▶ Task goal:
Rewrite the rows that begin at the line containing "1954x374 pixels. Task: Enable" and stop after the line containing "pyautogui.click(x=984, y=34)" as a two-column CSV with the headers instruction and action. Put each row's text and its answer in one quoted field apiece, replace line breaks with spaces, and leave the pictures out.

▶ Task inputs:
····················

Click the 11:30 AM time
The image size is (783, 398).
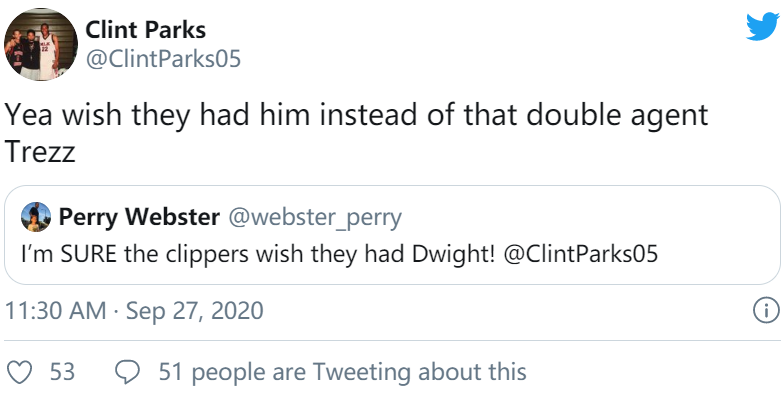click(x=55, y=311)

····················

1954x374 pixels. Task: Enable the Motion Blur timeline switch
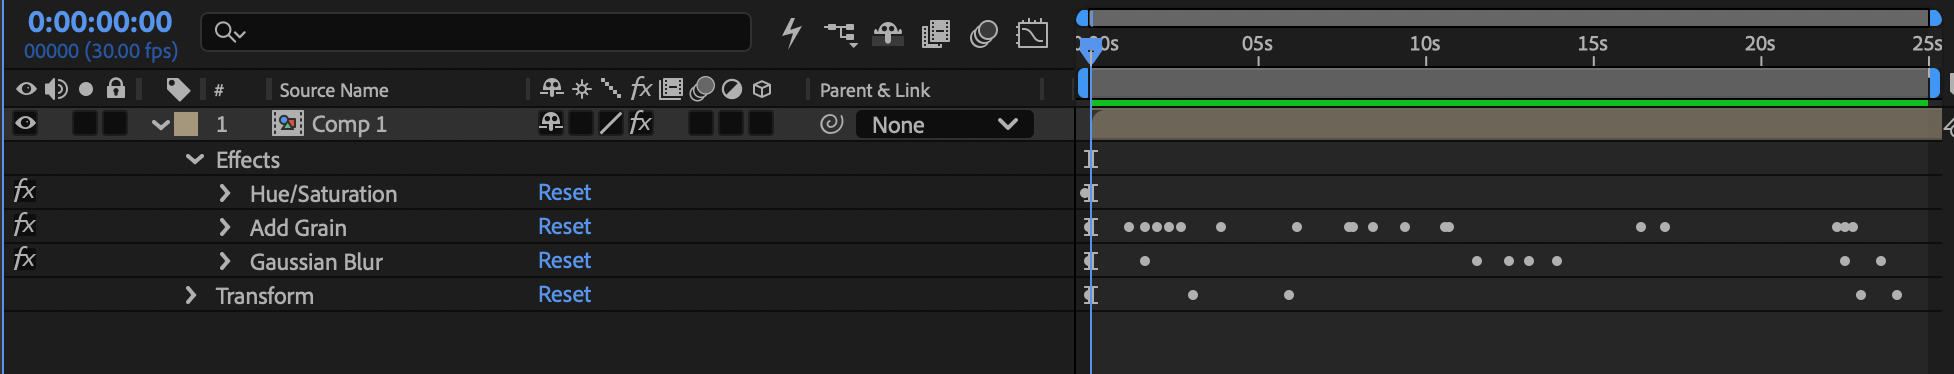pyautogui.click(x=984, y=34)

····················

▶ Worked solution:
instruction,action
"1954x374 pixels. Task: Enable the Motion Blur timeline switch","pyautogui.click(x=984, y=34)"